-- EXERCISE INPUTS follows --

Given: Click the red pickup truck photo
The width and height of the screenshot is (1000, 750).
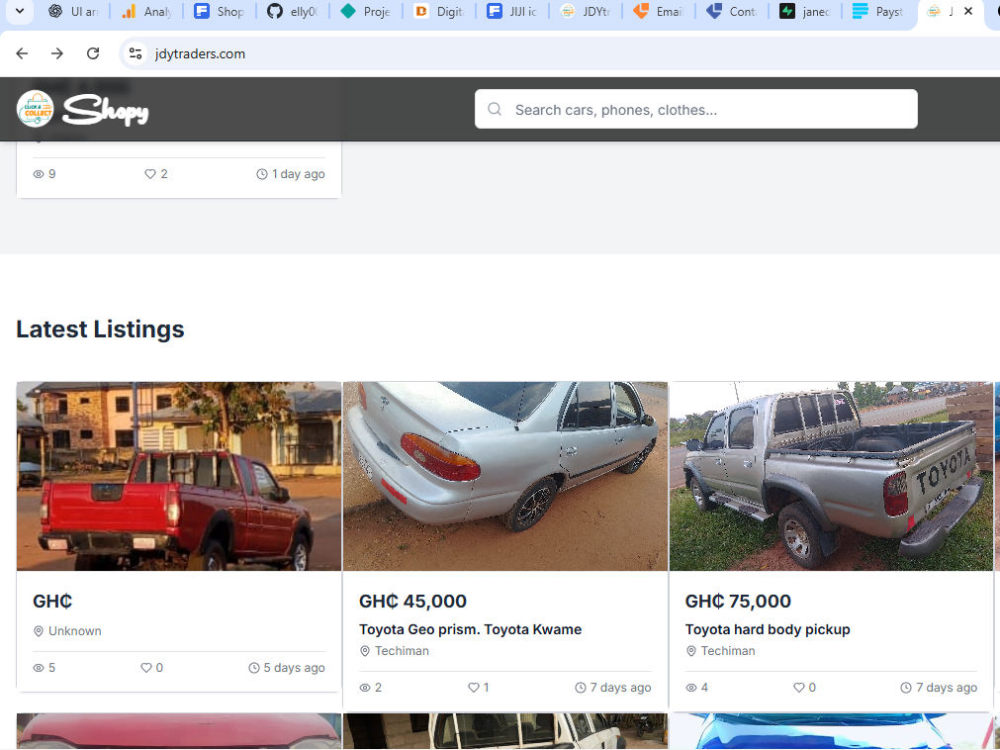Looking at the screenshot, I should tap(178, 476).
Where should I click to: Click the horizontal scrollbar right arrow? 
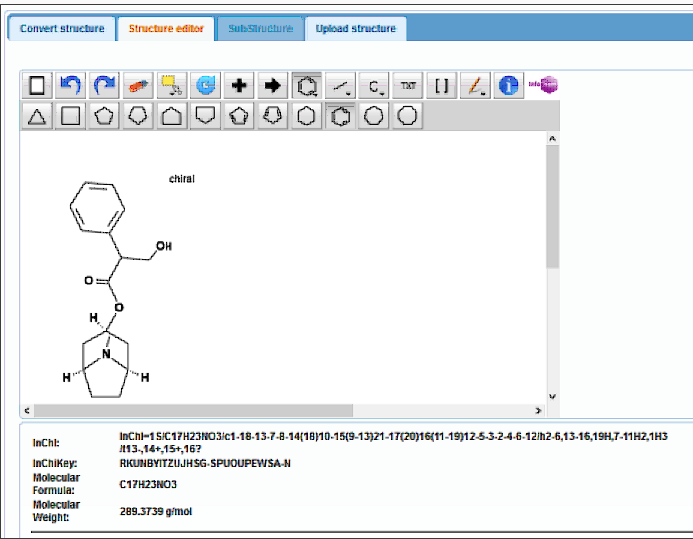click(x=538, y=411)
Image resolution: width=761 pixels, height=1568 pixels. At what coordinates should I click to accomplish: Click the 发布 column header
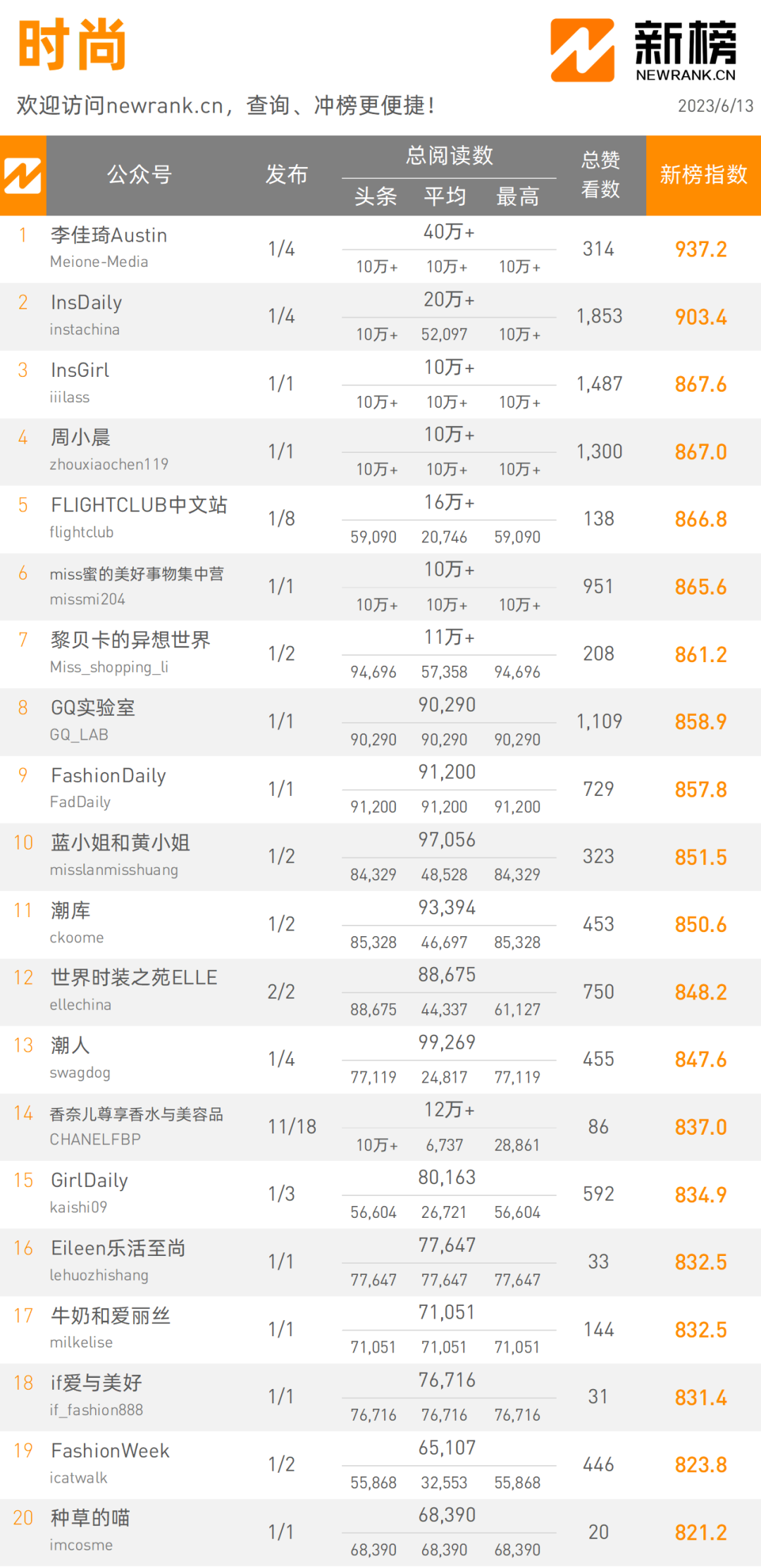[x=286, y=175]
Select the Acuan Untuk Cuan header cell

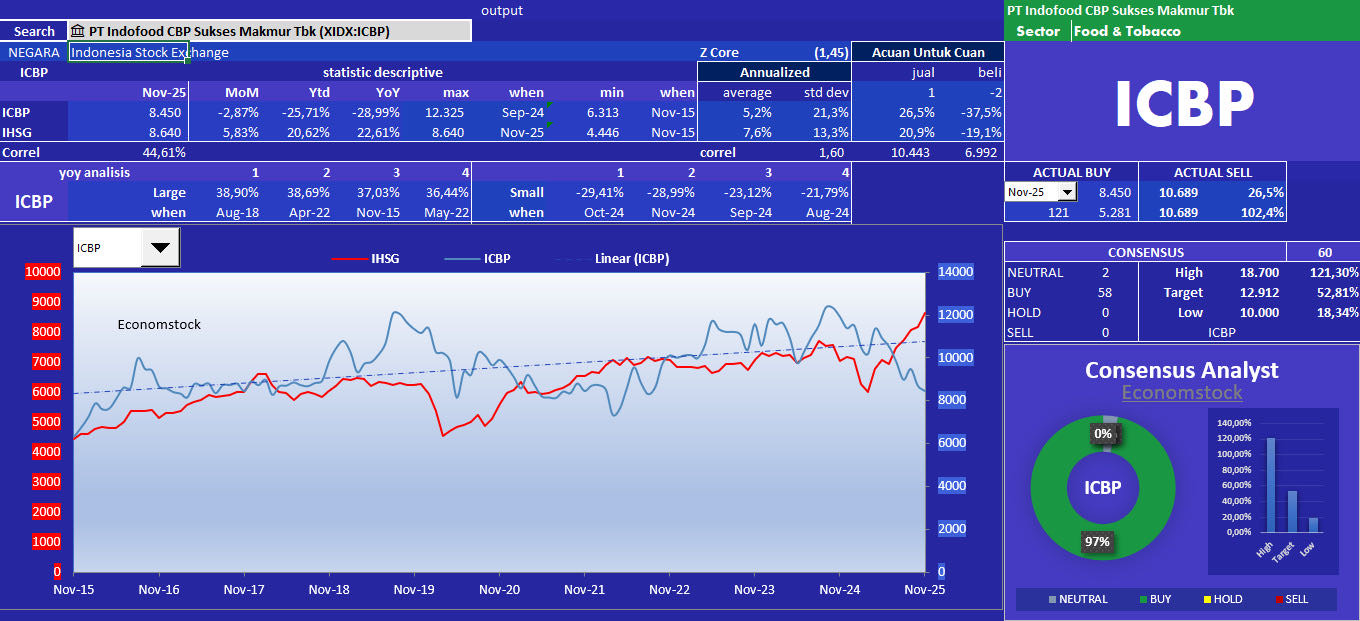(927, 52)
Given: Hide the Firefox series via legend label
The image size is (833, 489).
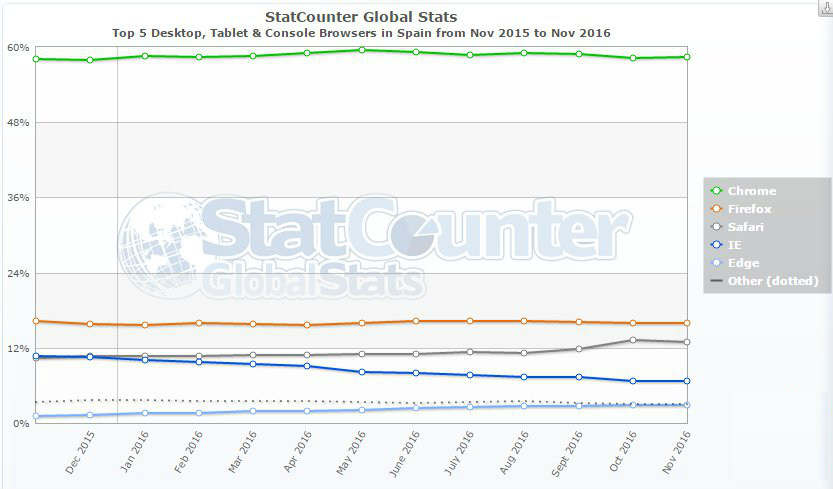Looking at the screenshot, I should coord(749,209).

-- EXERCISE INPUTS concluded --

EXERCISE GOAL: Return only the lines that start at the line containing "Image resolution: width=761" and finish at the last line of the entries, exactly as written and without pictures.

SOLUTION FOR THIS PROBLEM:
Image resolution: width=761 pixels, height=1568 pixels. At what coordinates should I click to accomplish: Click the 发布 column header
[x=286, y=175]
Select the Acuan Untuk Cuan header cell

(927, 52)
Given: Hide the Firefox series via legend label
The image size is (833, 489).
Looking at the screenshot, I should coord(749,209).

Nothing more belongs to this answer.